After getting our third and final case of beer (Carib), we zinged to customs for checkout only to find that the copies of our entrance cards were wanted before they would let us out of the BVIs. Another to and fro, with fraying nerves, and we were finally underway. (Time at Soper’s 11-1.) Ginger made tuna wraps with cheese while The Skipper drove, and after a moment’s testiness navigating around Johnson’s Reef, it was a smooth ride to Caneel Bay in a light rain, arriving at 2:15. To ease the way through US C&I, as instructed, we tried to make ourselves as presentable as 6 days on a boat with minimal showering would allow. Thank goodness we snorkeled the day before.

We dinghied to C&I through some swell and chop off the point and since there weren’t too many boats, tied up at the US C&I dock. Yes, the National Parks dinghy dock was just across the cove (and very full), but we wanted to do the right thing, at least this time. Paperwork was all good, and when it came time to pay the docking fee at the second desk, the woman couldn’t find our boat name in her machine, so waved us through! After a chat with the nice Agriculture Officer that had me wondering about the status of our fruit, we drove around the corner to find a dinghy dock in town.

Scored a parking spot at a dock in front of the bars and scored a well-earned beer. We were the first customers when Uncle Joe’s opened at 5, and we tucked into our combination platters (chicken and pork ribs) with two sides. Like the BBQ at Leverick’s, this was cooked over hickory but instead of a spice rub, Uncle Joe’s used a spicy, tomato-based sauce to baste and then cover the meat. Add the flaming pepper sauce from the table, and yes, it was totally worth the trip.

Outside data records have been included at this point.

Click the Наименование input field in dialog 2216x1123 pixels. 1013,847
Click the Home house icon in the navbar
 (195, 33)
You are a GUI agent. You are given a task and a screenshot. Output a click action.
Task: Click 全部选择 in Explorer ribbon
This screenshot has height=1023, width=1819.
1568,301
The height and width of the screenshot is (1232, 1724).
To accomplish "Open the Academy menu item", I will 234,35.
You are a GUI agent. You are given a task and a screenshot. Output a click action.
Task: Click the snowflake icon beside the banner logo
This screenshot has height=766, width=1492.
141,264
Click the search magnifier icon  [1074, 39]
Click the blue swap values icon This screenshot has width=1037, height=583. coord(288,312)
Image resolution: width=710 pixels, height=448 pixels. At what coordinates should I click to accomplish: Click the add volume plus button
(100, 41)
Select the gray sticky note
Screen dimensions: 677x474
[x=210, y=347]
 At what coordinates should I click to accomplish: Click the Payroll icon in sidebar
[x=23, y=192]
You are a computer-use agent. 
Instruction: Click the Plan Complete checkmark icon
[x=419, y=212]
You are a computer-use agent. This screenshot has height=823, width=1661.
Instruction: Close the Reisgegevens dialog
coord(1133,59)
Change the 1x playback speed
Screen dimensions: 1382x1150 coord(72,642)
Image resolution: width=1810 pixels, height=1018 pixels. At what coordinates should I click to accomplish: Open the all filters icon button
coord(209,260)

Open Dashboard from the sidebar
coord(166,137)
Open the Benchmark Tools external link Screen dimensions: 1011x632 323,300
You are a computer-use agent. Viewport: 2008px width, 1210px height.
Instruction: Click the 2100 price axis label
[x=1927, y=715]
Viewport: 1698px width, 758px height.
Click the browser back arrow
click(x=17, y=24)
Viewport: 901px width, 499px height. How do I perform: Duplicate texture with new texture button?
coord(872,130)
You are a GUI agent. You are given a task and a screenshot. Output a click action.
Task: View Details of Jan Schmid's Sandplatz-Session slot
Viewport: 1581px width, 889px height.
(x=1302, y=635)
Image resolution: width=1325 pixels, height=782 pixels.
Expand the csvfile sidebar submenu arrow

I didn’t fancy driving around the point in the dark, so we dinghied back to the boat for the last of a fantastic sunset with drinks. After a long day, we were treated to yet another roll-y night. We moored at the outside edge of the field and closer to Cruz Bay so were exposed to the vagaries of the Caneel ferry and other boat traffic plus a solid north swell. If there were enough daylight left, we might have moved the boat further up the bay, but I noticed everyone was rockin’.